DEA CON LA CONFERENCE GIA' IN TASCA - «L'Atlanta ha blindato il settimo posto nonostante la sconfitta di una settimana fa col Bologna, grazie soprattutto alla vittoria della Coppa Italia da parte dell'Inter. L'Atalanta giocherà quindi in Conference l'anno prossimo. Il rammarico di Palladino, immaginiamo, può essere quello di non poter cominciare la stagione con una squadra fatta e creata da lui, a sua immagine e somiglianza — come ci ha detto settimana scorsa in conferenza stampa, prima della partita con il Bologna — visto che ha ereditato una squadra costruita da altri, presa in mano da Juric dopo undici giornate. Però questo è il calcio: va veloce, e vedremo se anche lui troverà una nuova sistemazione a breve.»
LA SFIDA CONTRO LA FIORENTINA - «Domani contro la Fiorentina ci sarà molto turnover, perché tornerà Hien dalla squalifica, in porta probabilmente giocherà Sportiello dall'inizio, e scenderanno in campo quasi tutti quelli che hanno giocato poco. Tra chi se ne andrà, su tutti c'è Ederson, che si è promesso — stando a quanto ci riferisce la nostra squadra mercato — al Manchester United. Sarà quindi la sua ultima partita, quella dei saluti e degli abbracci.
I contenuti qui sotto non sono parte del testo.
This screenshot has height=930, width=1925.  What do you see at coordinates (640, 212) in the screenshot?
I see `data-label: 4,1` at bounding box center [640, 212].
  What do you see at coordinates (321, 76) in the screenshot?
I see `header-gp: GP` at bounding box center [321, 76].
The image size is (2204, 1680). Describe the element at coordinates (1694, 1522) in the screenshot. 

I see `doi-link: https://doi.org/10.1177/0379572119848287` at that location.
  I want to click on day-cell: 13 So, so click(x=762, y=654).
Poi vedremo nei prossimi giorni se cominceranno ad arrivare i primi annunci ufficiali, a partire da quello di Cristiano Giuntoli, che vorrebbe portare a Bergamo Sarri per ricomporre la coppia che tanto bene ha fatto nel triennio al Napoli.»
Un epilogo di stagione che profuma già di futuro. La partita del Franchi sarà poco più di una passerella formale, ma dietro quella passerella c'è un cantiere aperto e ambizioso: Giuntoli alla guida del mercato, Sarri — salvo sorprese — alla guida tecnica, e una filosofia di gioco destinata a cambiare radicalmente dopo anni di difesa a tre ereditata dall'era Gasperini. L'Atalanta che conoscevamo sta per cedere il passo a un'Atalanta tutta da costruire.